Records on locating words and elements:
· · ·
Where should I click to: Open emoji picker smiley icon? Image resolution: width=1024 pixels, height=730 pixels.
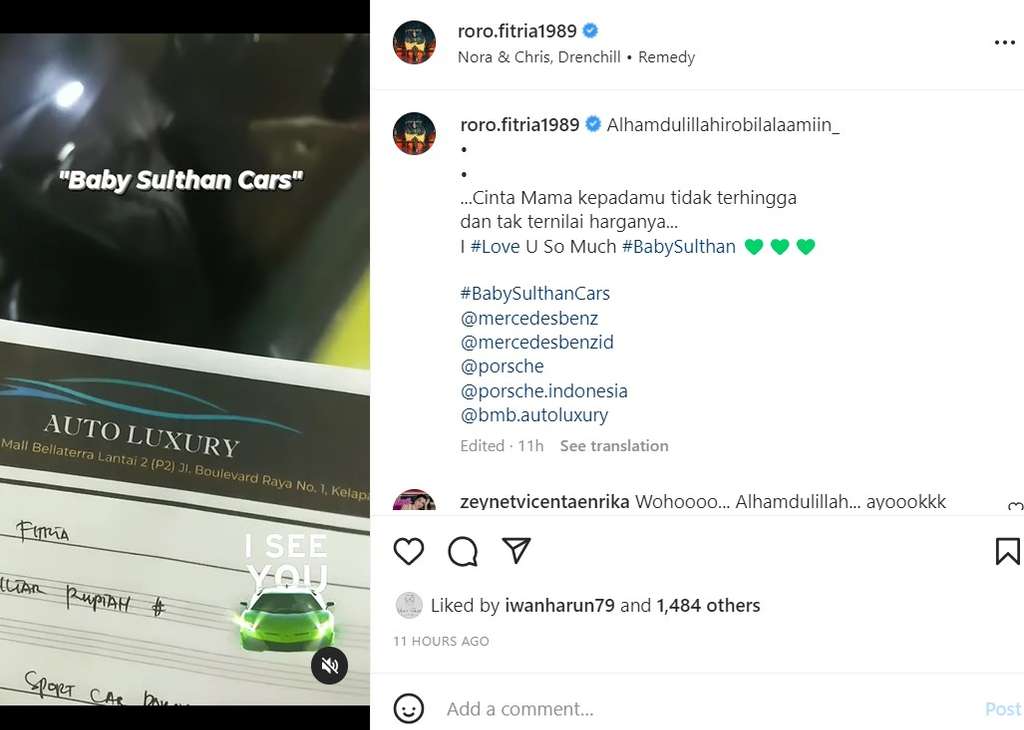tap(408, 709)
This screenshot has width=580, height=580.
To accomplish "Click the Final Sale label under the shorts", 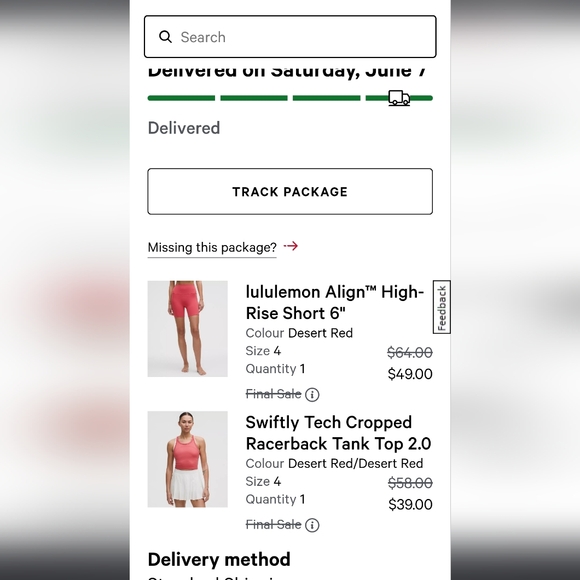I will pyautogui.click(x=273, y=394).
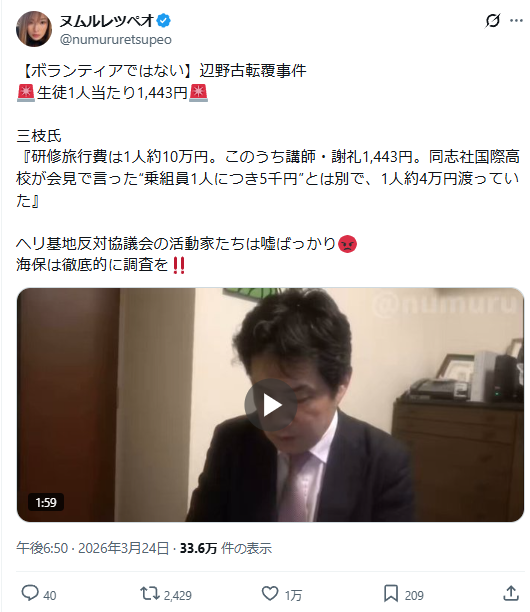
Task: Bookmark the post
Action: (391, 594)
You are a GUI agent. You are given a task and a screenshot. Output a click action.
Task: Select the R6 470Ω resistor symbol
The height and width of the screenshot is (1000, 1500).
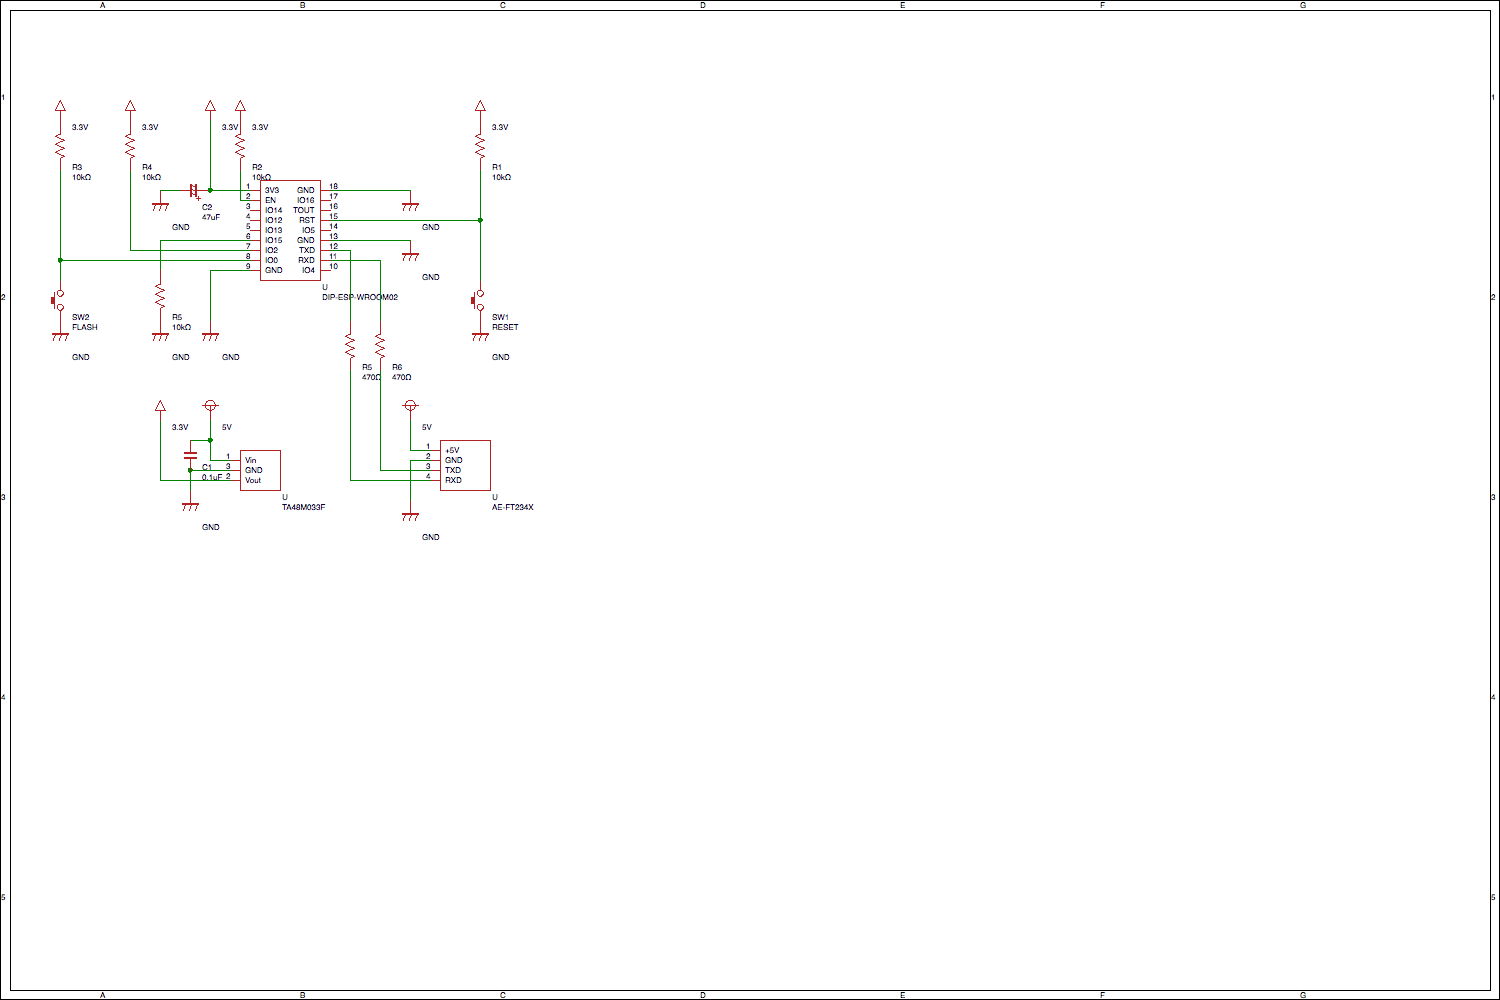380,346
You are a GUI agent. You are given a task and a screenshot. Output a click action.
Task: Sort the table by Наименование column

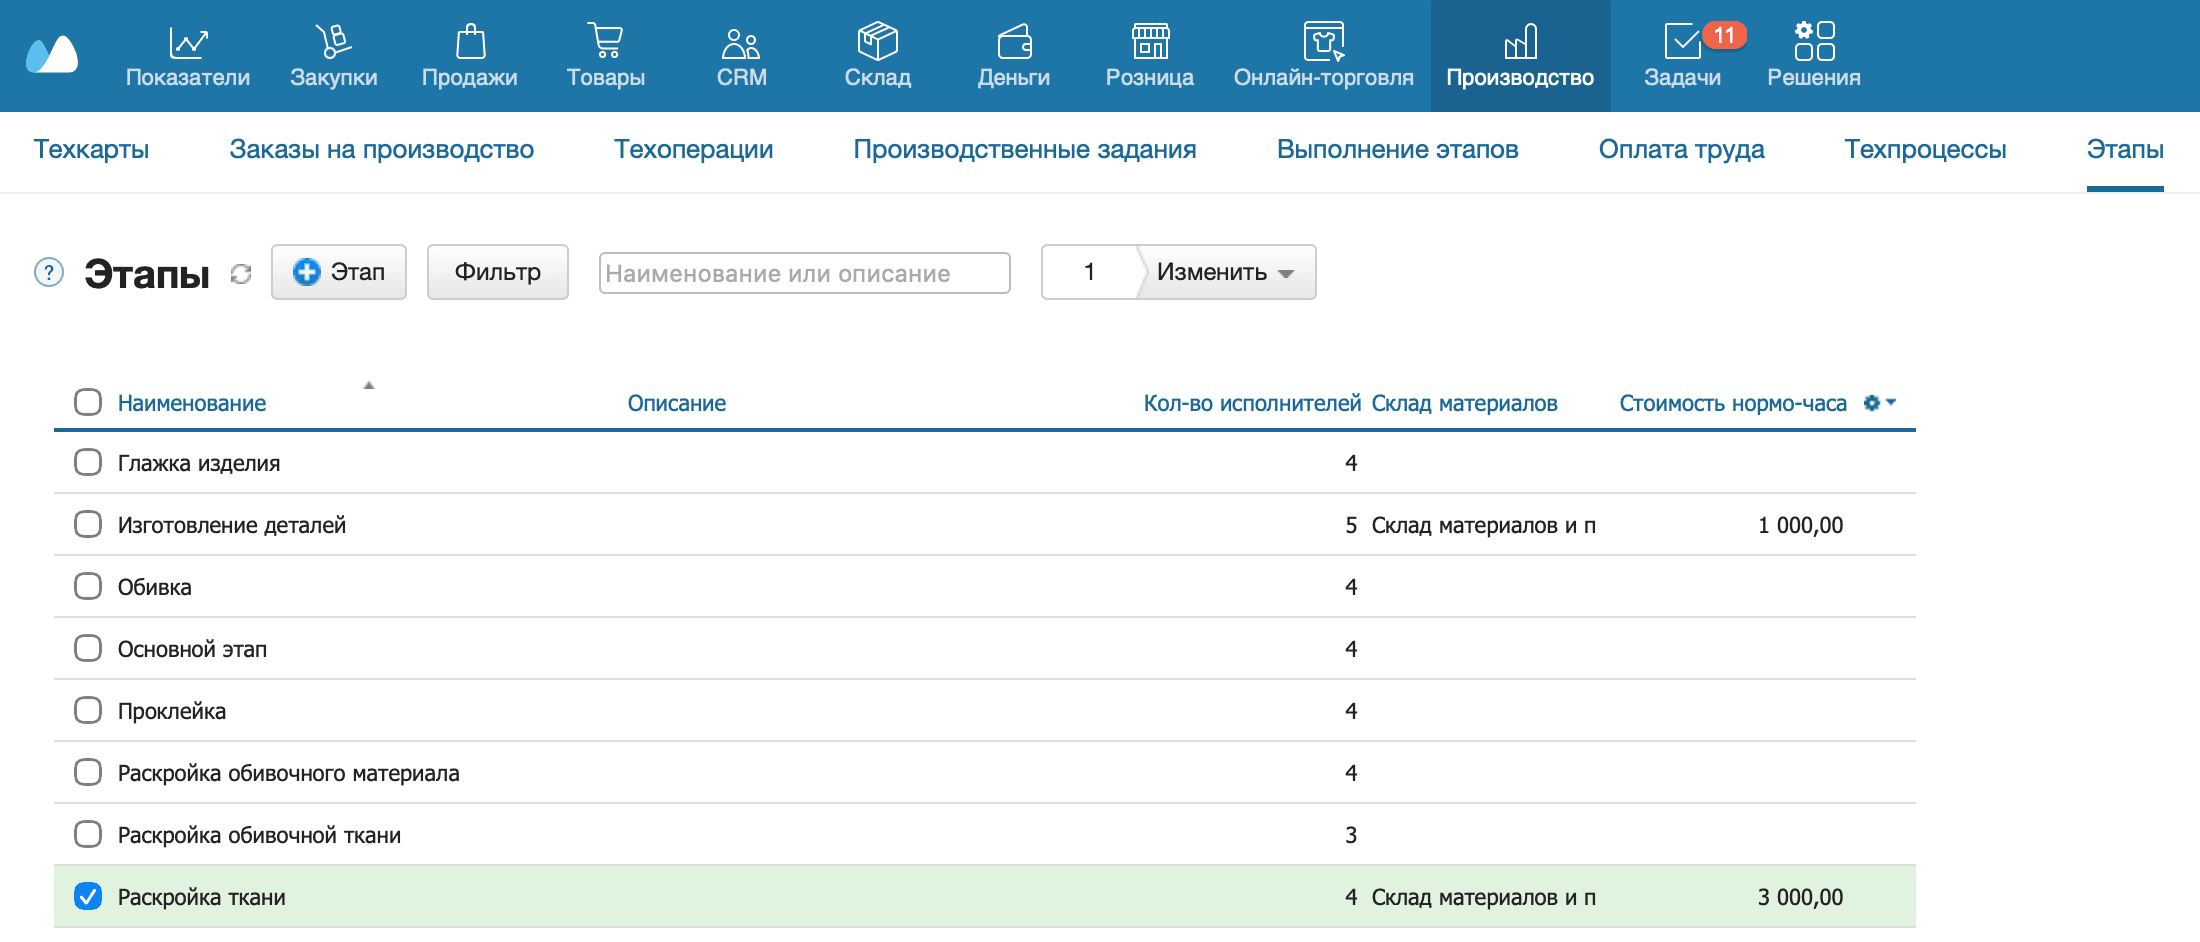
· · ·
Short problem: Collect every line of the records above that contains the string "screenshot", treating uppercase and lowercase letters as distinct.

Response for this exercise:
This screenshot has width=580, height=580.
You are a GUI agent. You are given a task and a screenshot. Output a click action.
The height and width of the screenshot is (1000, 1500).
You are a GUI agent. You are given a task and a screenshot. Output a click action.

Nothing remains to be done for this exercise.